Your objective is to guide two autonomous workers around a top-down grid from their starting points to the finish, keeping them on track and avoiding obstacles along the way. Both robots walk obediently straight ahead until landing on an arrow tile, at which point they’ll turn and move in the direction of that arrow. The controls are simply the four d-pad buttons to set all arrows in a single direction when pressed.
Herein lies the difficulty: all arrows point the same way, and with two separate robots to keep an eye on at once, changing the direction of one might inadvertently ruin the other’s day. And that’s before obstacles such as spikes, locks, broken arrows and flame-throwing baddies are added.
Once you get into the swing of things, it becomes apparent how much potential for frustration lurks within this game. Both robots arriving at arrows simultaneously is usually a recipe for disaster, so time-management is very much something you’ll need to get on top of to progress. Some spikes react by toggling on any button press which means you’ll need to rapidly consider multiple effects from a single cause.
Damaged In Transit also has a two-player mode: yes, a two-player mode for a game in which one player usually controls two characters, albeit indirectly. The creators’ solution is to give one player left/right controls, and the other up/down. This didn’t seem viable in the slightest until I tried it — and discovered a hilarious new co-op experience.
Co-op games are always good fun when players end up shouting instructions (or desperate requests) at one another, and many of the levels in Damaged In Transit work very well in this mode. They don’t just divide the responsibilities neatly in half; one of the most effective early levels in two-player mode is one that requires one player to do most of the work until the very end when it’s all on the other player to time their contribution to perfection.

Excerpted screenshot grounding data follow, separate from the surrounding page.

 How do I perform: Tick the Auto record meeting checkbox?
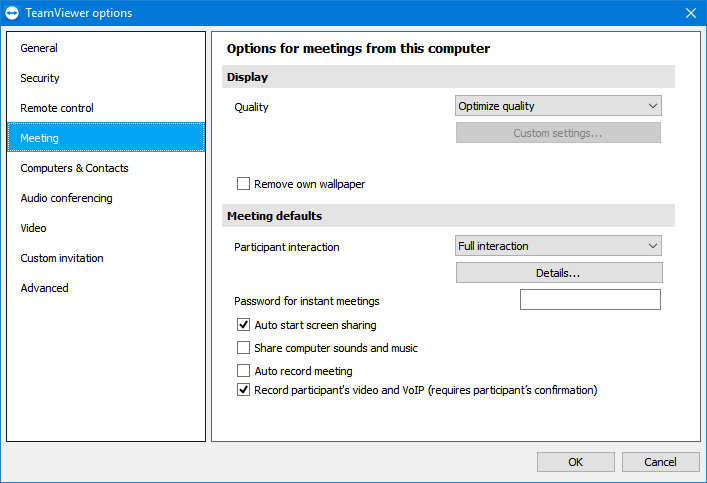(243, 371)
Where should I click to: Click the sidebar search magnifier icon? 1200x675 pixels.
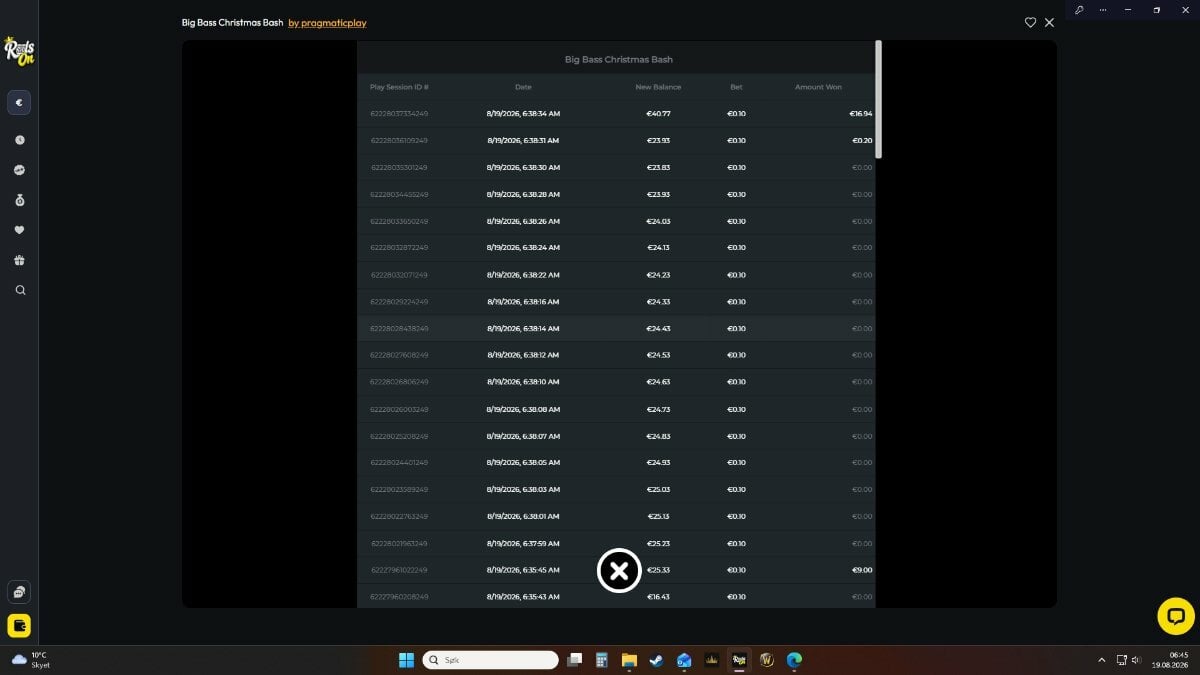pyautogui.click(x=19, y=290)
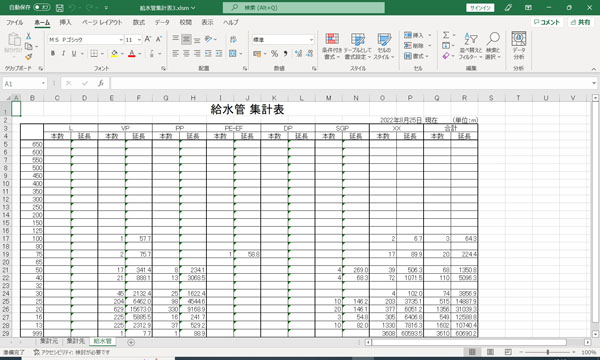The width and height of the screenshot is (600, 360).
Task: Click the AutoSum sigma icon
Action: [446, 35]
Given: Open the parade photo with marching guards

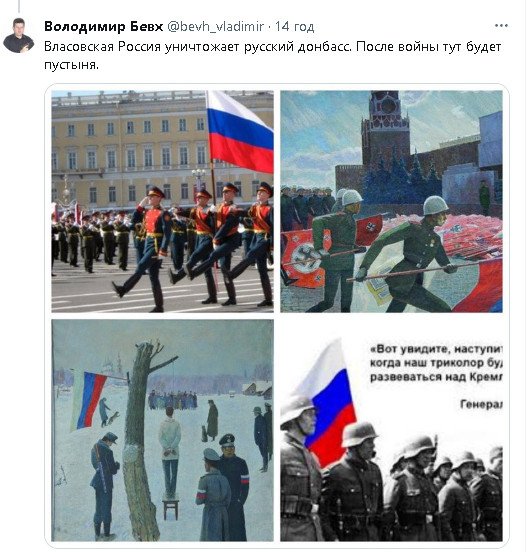Looking at the screenshot, I should (x=162, y=201).
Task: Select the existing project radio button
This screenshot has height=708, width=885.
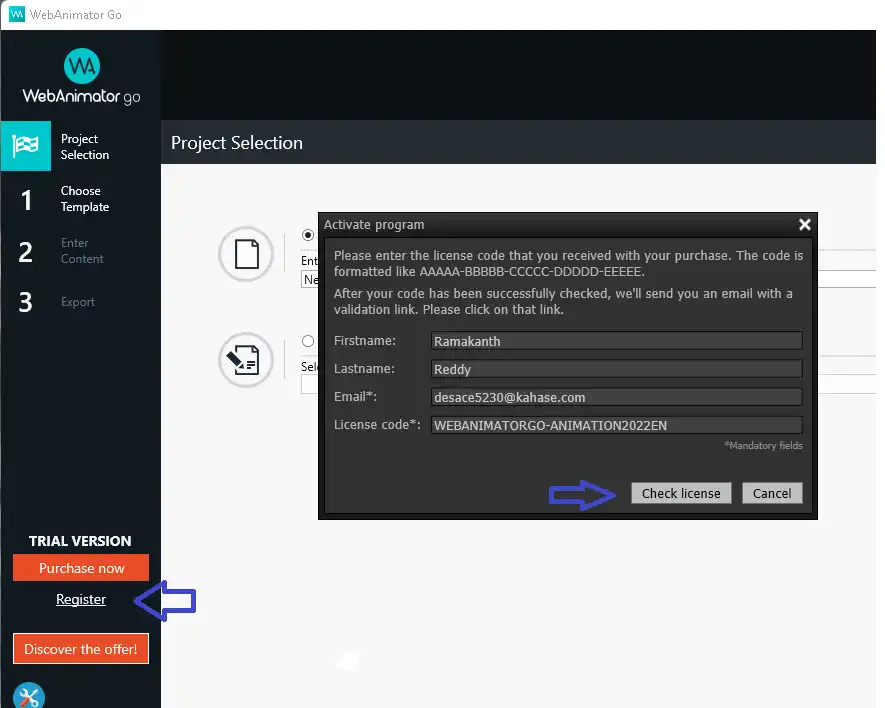Action: click(308, 342)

Getting stuck in a game can be enormously frustrating — if there’s no obvious way of making progress, there’s often no option other than just giving up. Puzzlers, in particular, can fall foul of this problem simply by assuming each level’s solution will be identified by the player, eventually. They then need to walk a tricky line to create a meaningful challenge which can still be beaten by most of the audience.
Games such as Baba Is You tackle this by giving the player some choice over which level they play next, offering an easy ‘out’ were they to find themselves stuck. Damaged In Transit takes a different approach just by offering a selection of speeds — and this very nearly works. It definitely helps take some of the edge off the trickier stages, but the game’s difficulty curve is still too steep, too early on. That shouldn’t put everyone off, just be aware of what you’re getting into!
There’s potential for further adjustments in the name of helping the player: a pause screen which doesn’t obscure the level would go a long way, as would a turn-by-turn mode. Ultimately, though, Damaged In Transit is great for hardcore puzzle fans who don’t mind a slightly repetitive challenge.
Damaged In Transit £12.19
Damaged In Transit is a fun but very challenging puzzler. It may not be staggeringly innovative, and it’s certainly too difficult in parts, but two-player co-op mode is a delight. Sadly, it’s also a bit overpriced.